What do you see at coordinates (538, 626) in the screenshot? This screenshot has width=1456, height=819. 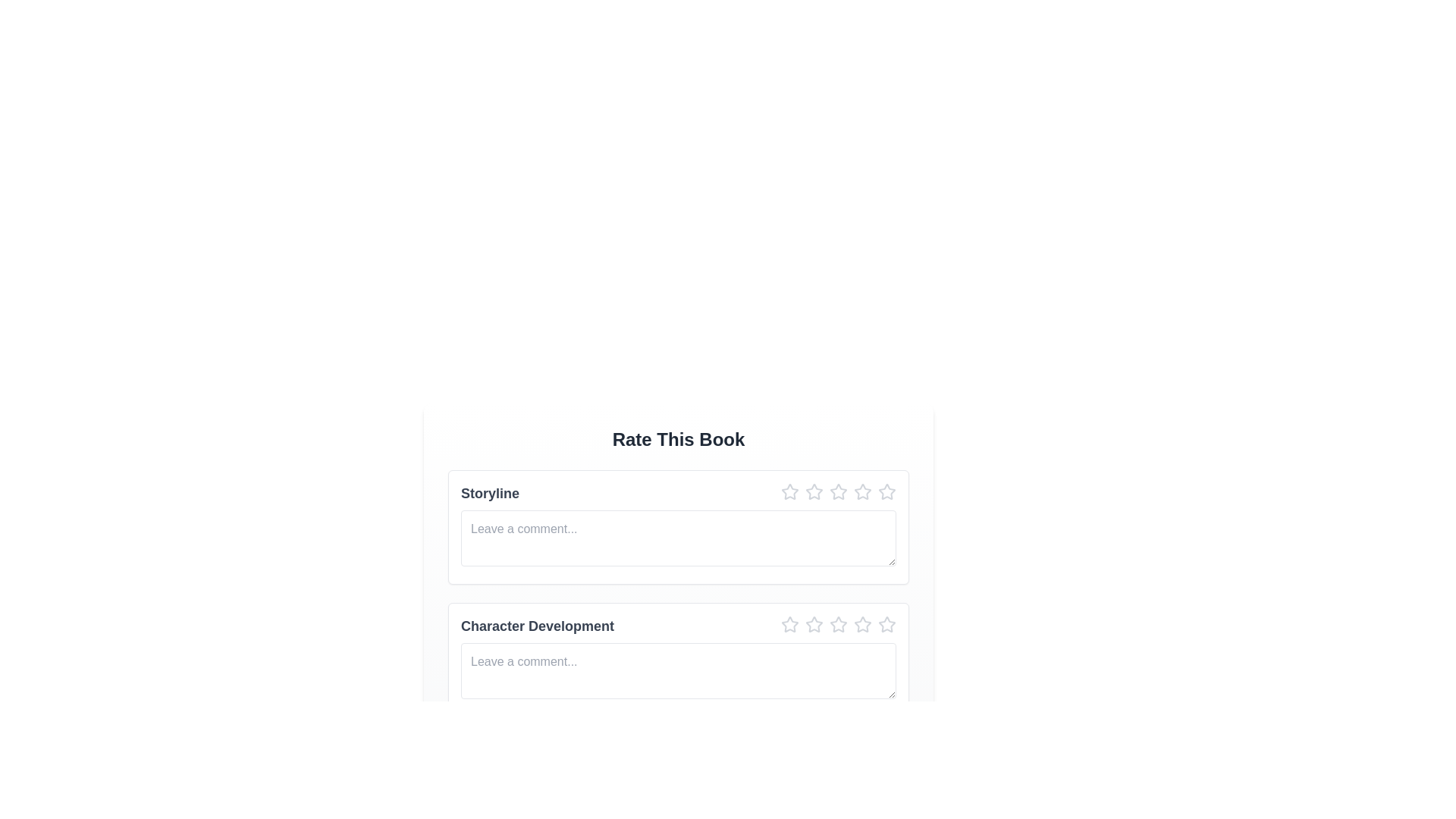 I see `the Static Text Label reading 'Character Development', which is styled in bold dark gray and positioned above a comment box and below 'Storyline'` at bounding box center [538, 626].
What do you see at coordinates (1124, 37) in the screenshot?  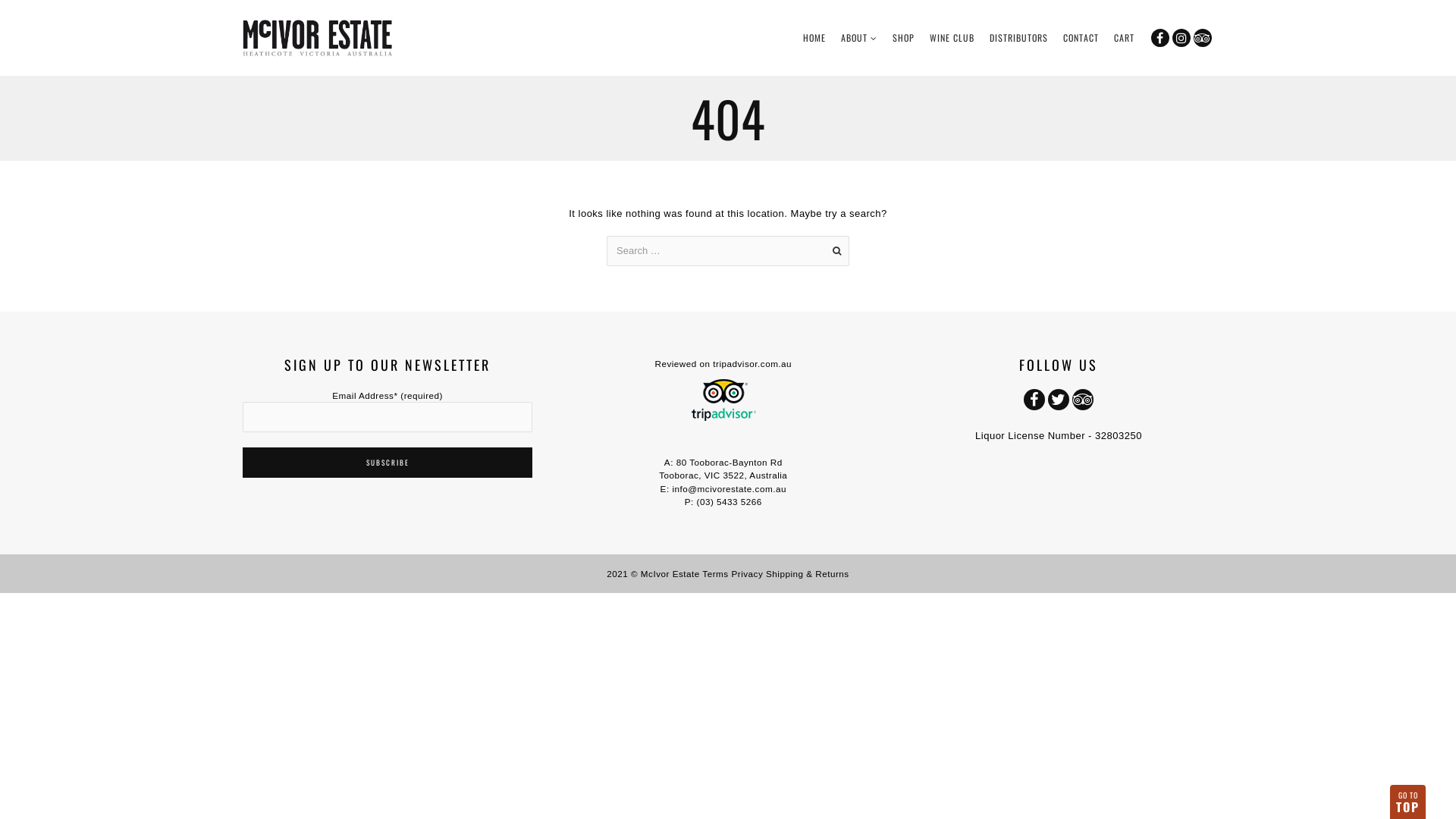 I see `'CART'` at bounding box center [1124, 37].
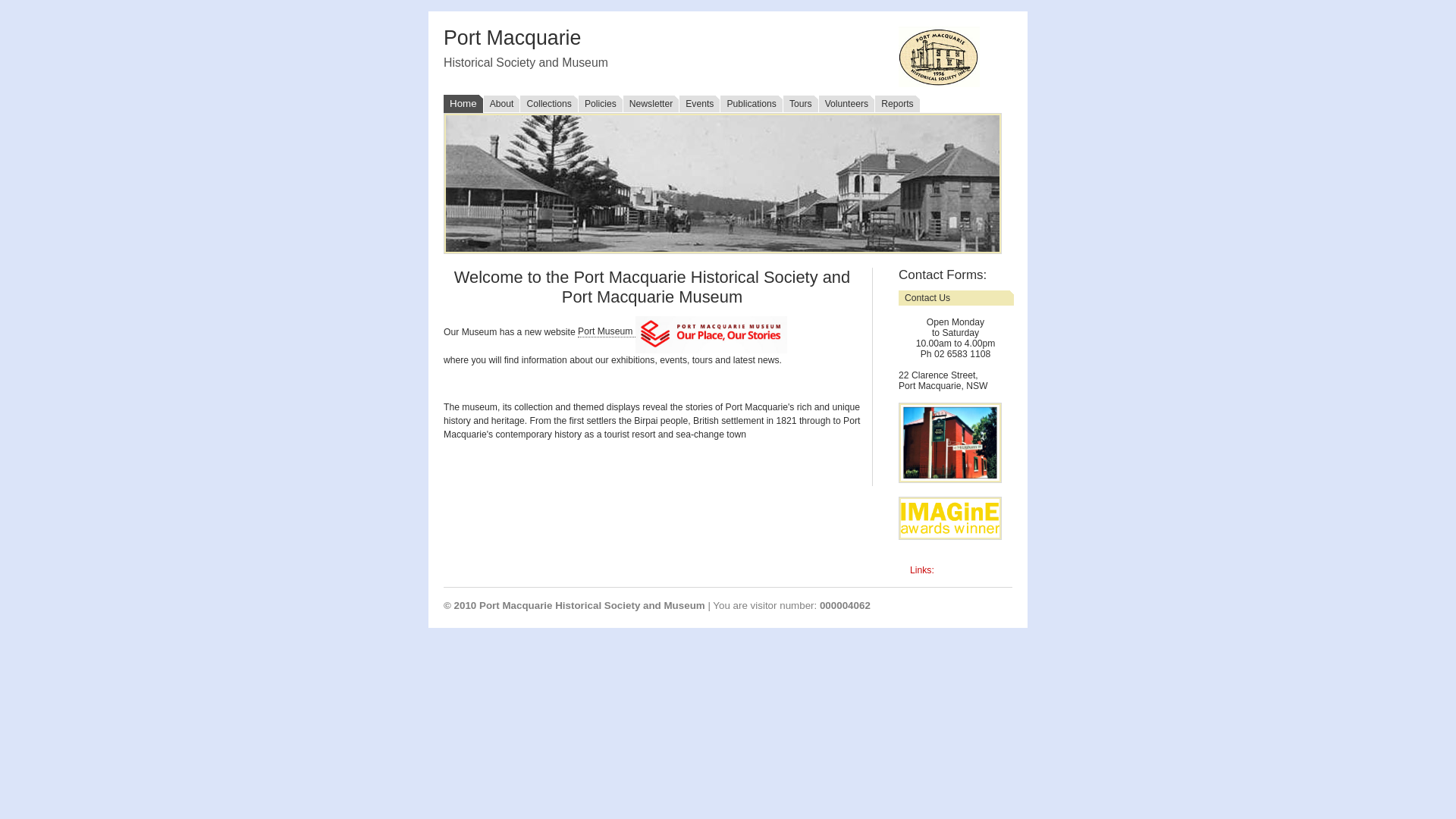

━━━━━━━━━━━━━━━━

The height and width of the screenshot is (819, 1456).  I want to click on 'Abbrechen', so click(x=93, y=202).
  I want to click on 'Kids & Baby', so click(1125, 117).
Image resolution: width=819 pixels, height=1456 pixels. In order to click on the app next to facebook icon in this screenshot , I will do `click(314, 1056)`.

━━━━━━━━━━━━━━━━

WHAT IS EXPECTED — Give everything from the line containing "The height and" down to the line containing "Image resolution: width=819" as a numbered list, leaving out any blank lines.

RESULT OF THE EXERCISE —
1. The height and width of the screenshot is (819, 1456).  I want to click on 'Abbrechen', so click(x=93, y=202).
2.   I want to click on 'Kids & Baby', so click(1125, 117).
3. Image resolution: width=819 pixels, height=1456 pixels. In order to click on the app next to facebook icon in this screenshot , I will do `click(314, 1056)`.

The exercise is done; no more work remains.